Stored data entries:
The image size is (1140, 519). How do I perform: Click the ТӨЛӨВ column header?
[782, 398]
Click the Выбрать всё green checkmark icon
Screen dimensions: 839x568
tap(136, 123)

Requirement: Reproduce the records above exactly.

Exercise answer:
The image size is (1140, 519). How do I perform: Click the ТӨЛӨВ column header?
[782, 398]
Click the Выбрать всё green checkmark icon
Screen dimensions: 839x568
tap(136, 123)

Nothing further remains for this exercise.